Begin TEXT EXCERPT
Chur, Switzerland
Barozzi/Veiga’s Bündner Kunstmuseum forms an elegant extension to the Grisons Museum of Fine Arts in Switzerland. Crisp in design and compact in size, the building is a stark and simple reinterpretation of its heritage neighbor.
It takes the two basic elements that define both of these buildings – formal structure and ornament – and renders them to their most pure and elemental.
In this way, the BündnerKunstmuseum is at once elegant and ornate, contemporary and classical.
The new extension won a 2019 International Architecture Award from The Chicago Athenaeum and The European Centre for Architecture Art Design and Urban Studies.
The extension of Villa Planta, which accommodates the Bündner Kunstmuseum, is an exercise in integration within an urban ensemble. Despite the stringent limitations of the plot, the design strives to minimize its exterior volume by inverting the programme’s order.’
This programmatic reversal consists of situating the exhibition spaces below ground level, in such a way that the emerging volume, above street level, contains only the public access areas.
The volume’s reduced footprint makes it possible to extend the existing garden and improves the cohesion of the ensemble.
End TEXT EXCERPT
- JOB 1:
According to the Bündner Kunstmuseum text, why were the exhibition spaces placed below ground level?
- JOB 2:
Continue the piece on the Bündner Kunstmuseum extension from its last sentence.
Begin STORED DATA
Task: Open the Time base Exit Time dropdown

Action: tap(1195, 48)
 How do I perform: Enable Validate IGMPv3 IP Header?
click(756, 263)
End STORED DATA
- EXERCISE OUTPUT 1:
The plot had strict limits, so the design put the exhibition spaces underground to keep the building's outside volume as small as possible. Only the public access areas sit above street level. This smaller footprint also lets the existing garden be extended and makes the group of buildings fit together better.

- EXERCISE OUTPUT 2:
The extension is understood as an autonomous building, even though the design is aimed at reinterpreting those concepts that allow an architectural dialogue as a continuum to be established between Villa Planta and its extension.
This dialogue between the new and old buildings is based upon the balance that exists between their classical structures, a clear reference to the Palladian influence in Villa Planta, and to its ornamentation.
As for their spatial organization, both buildings present a central symmetrical plan and both use geometry as a tool for cohesion.
In the extension, this classical configuration also makes it possible to simplify the structural system and to organize the exhibition halls on the lower levels.
Villa Planta’s ornaments speak of the Oriental influences of its origins, while in the extension, the compositional system of the facades reinforces its expressivity and autonomy with respect to the Villa.
The process of the purging of superfluous elements which began with the designs for Piloña and Lausanne reaches a point of maturity in the Bündner Museum. Here, the design strips away everything that is not structure, construction and programmatic division, all united in a single whole.
Each building displays its own identity, based on common principles (structure and ornament) to reinforce the idea of a whole.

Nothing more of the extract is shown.